- **Problem details**:
Within the listing below, show every line that contains the word "computer".

- **Materials provided**:
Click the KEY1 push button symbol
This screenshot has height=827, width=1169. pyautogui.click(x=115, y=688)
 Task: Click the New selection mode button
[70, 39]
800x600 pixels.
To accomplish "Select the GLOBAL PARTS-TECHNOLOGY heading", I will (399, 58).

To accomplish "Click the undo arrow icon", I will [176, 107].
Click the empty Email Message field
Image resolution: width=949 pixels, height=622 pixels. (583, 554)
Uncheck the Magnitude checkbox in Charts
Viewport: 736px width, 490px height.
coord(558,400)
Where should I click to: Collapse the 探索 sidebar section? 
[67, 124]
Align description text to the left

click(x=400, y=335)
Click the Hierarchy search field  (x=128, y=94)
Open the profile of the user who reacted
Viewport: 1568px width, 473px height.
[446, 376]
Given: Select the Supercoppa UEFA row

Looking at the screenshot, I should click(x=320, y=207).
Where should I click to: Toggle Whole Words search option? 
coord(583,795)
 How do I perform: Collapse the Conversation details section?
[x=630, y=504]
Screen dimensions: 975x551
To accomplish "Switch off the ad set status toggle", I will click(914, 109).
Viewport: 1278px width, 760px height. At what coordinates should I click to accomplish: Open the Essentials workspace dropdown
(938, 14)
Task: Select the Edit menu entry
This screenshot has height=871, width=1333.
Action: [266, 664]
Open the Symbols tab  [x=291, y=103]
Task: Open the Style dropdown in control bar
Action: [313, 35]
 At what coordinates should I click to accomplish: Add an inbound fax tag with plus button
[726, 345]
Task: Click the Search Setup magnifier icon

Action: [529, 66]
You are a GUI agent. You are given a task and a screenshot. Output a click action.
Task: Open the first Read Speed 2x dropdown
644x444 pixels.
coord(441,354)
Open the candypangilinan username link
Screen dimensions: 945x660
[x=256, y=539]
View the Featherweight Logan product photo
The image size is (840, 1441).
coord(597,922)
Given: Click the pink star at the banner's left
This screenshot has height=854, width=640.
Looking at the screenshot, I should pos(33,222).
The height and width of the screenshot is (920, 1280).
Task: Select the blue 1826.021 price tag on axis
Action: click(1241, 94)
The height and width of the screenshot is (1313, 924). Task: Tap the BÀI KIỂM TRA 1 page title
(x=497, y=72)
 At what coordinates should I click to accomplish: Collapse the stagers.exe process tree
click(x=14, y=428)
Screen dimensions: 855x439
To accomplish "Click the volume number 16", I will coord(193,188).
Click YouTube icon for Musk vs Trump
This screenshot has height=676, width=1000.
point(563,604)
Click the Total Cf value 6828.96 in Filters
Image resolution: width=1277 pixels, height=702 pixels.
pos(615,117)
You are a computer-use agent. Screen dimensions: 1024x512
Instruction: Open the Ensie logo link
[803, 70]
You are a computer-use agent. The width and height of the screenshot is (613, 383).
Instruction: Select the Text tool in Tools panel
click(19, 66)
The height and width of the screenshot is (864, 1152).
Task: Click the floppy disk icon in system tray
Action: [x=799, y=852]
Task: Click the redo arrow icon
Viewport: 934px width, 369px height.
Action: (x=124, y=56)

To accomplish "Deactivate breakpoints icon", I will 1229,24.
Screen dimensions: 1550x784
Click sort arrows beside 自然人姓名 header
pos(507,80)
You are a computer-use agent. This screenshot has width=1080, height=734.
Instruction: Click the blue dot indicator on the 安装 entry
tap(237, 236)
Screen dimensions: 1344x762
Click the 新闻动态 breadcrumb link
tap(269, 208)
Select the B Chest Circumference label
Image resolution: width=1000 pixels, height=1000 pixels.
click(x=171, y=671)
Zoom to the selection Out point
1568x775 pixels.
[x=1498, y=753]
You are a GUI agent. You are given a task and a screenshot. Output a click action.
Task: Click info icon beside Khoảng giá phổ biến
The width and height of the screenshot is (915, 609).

- **Solved exercise**:
You are a computer-use agent. Screen dimensions: 1024x512
You are a computer-use agent. The width and height of the screenshot is (613, 383).
You are a computer-use agent. This screenshot has width=1080, height=734.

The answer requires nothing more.